#### EXERCISE GOAL:
Begin at the line containing "You are a GUI" and give again every line to the end of the records, exactly, without the pictures.

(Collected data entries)
---

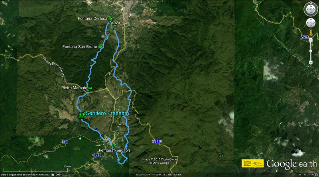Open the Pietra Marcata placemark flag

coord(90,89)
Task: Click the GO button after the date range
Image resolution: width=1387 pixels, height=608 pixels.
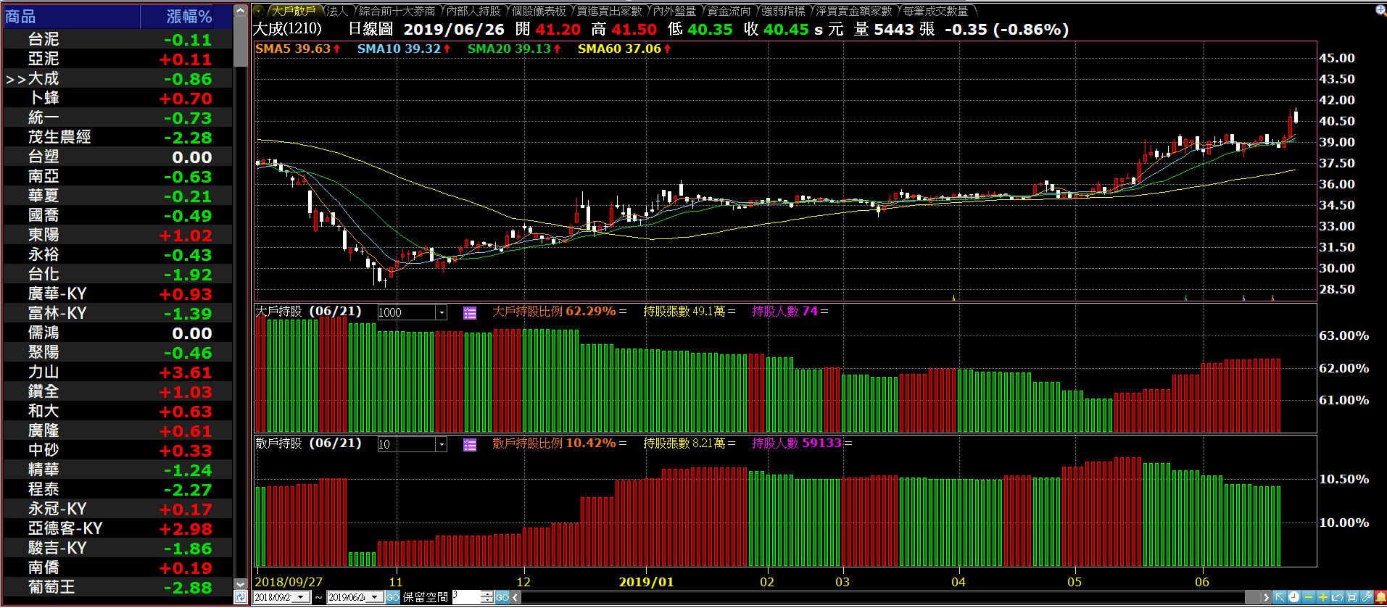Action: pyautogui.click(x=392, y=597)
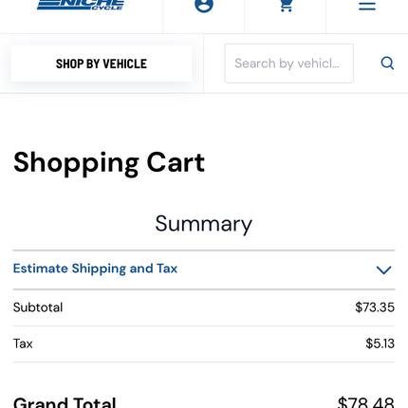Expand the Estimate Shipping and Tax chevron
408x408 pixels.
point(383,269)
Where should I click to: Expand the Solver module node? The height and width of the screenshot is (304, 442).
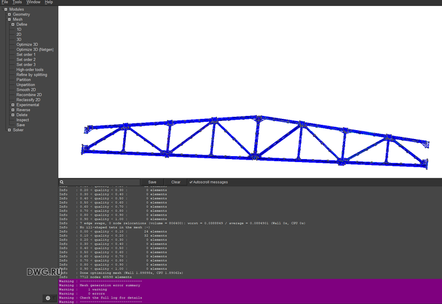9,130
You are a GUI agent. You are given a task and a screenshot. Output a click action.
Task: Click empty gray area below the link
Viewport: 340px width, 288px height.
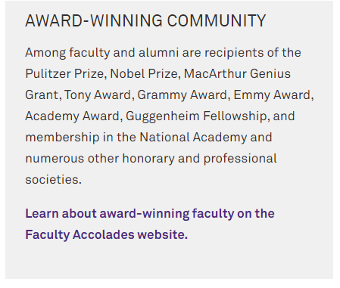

---

#### TASK SOLUTION:
You are a GUI agent. You are given a task and a screenshot. Output a click action.
Task: Click empty gray area below the link
Viewport: 340px width, 288px height.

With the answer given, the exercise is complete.